**SELECTED EXTRACT:**
More on edupunk/ hacking the education “system” here Although I think there is a conflation of two issues here: (a) the brand recognition and market value of possessing a recognised degree (preferably from a prestigious university and (b) the power of the www to enable lifelong learning. So one is concerned with the confirmation that I have understanding of a particular body of knowledge in a form that others will recognise, the other is about learning and reflection in pursuit of my own interests, to be more productive/ innovative, etc. at work

This post overlaps many of the issues highlighted in the notion of the business as a social environment. If the ability to learn is key to competitive advantage then designing organsiational forms and practices around learning – social, informal, serendipitous – becomes an organisational imperative which is so much of what enterprise2.0 is about.

on the nature of personal learning environments

A well argued post here on personal learning environments as a dynamic environment rather than a product or device. This chimes with my own views on PLEs as something that is personal rather than a product as well as with the tension in views of enterprise 2.0 between the techno-determinists and those focused on people and culture.

informality 2.0

A very interesting post from Dan Pontefract on the integration of corporate learning and development and enterprise 2.0 in to learnerprise 2.0. Obviously, the concept needs further development but makes a useful point that too much L&D provision is focused on formalised learning and this is exacerbated in the context of much e-learning which relies on linear learning pathways decontextualised from the work situation where it (might) be applied. I think this may be part of the issue in relation to the VLE is dead debate, whereby the nature of VLEs steers towards formal learning that is institutionally bound but other web 2.0 type approaches, such as PLEs emphasise informal learning but also can migrate with the learner. Most of my on-line learning activities take place within Netvibes and have been integral to how I’ve approached my personal professional development in three different and demanding jobs. Of course, this is not new and is being done in some companies (see the presentation here, especially slide 114 onwards)

**DATA PROVIDED:**
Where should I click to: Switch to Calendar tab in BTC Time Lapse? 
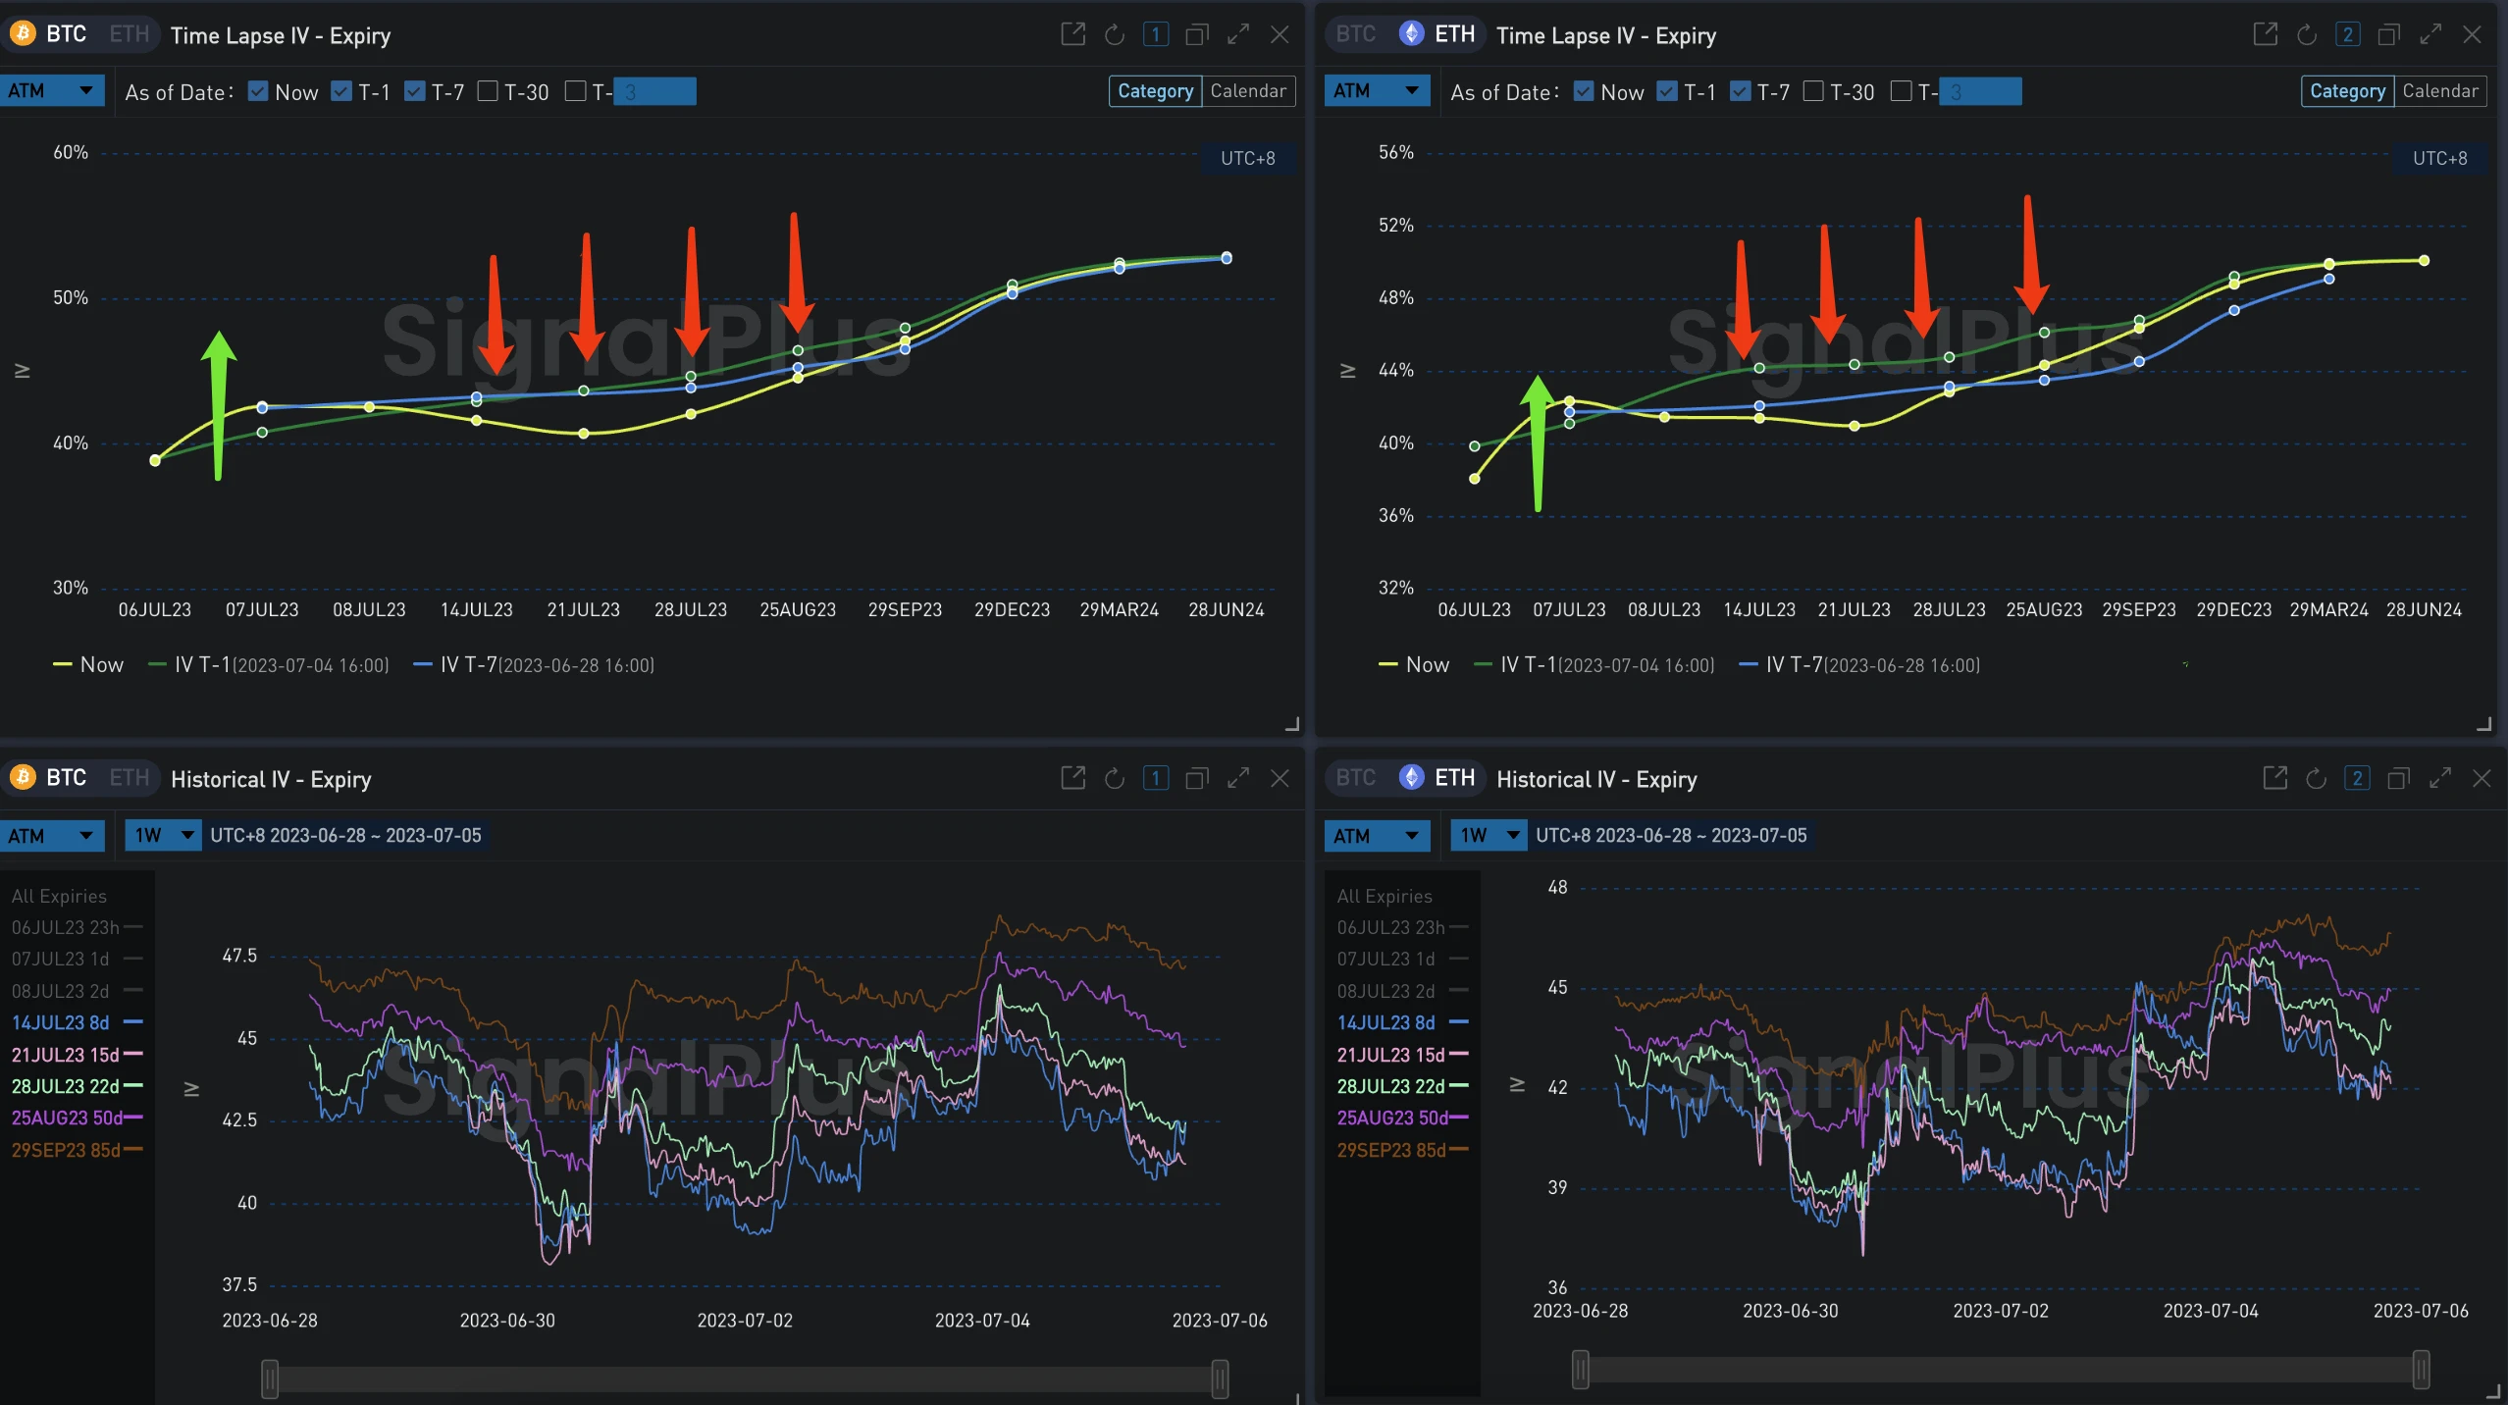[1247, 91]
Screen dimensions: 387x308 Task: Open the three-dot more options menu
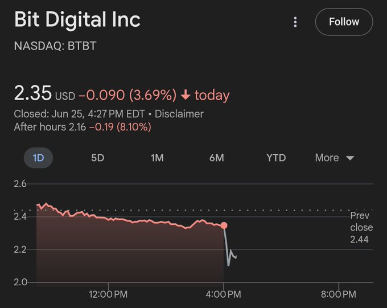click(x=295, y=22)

**TASK TO CARRY OUT:**
Answer these questions about the blog notes on learning:
1. What two issues does the writer say are being conflated?
2. Whose post brings corporate learning and development and enterprise 2.0 together into "learnerprise 2.0"?
3. Where do most of the writer's online learning activities take place?

**TASK SOLUTION:**
1. The brand recognition and market value of having a recognized degree, and the power of the web to enable lifelong learning.
2. Dan Pontefract's.
3. Within Netvibes.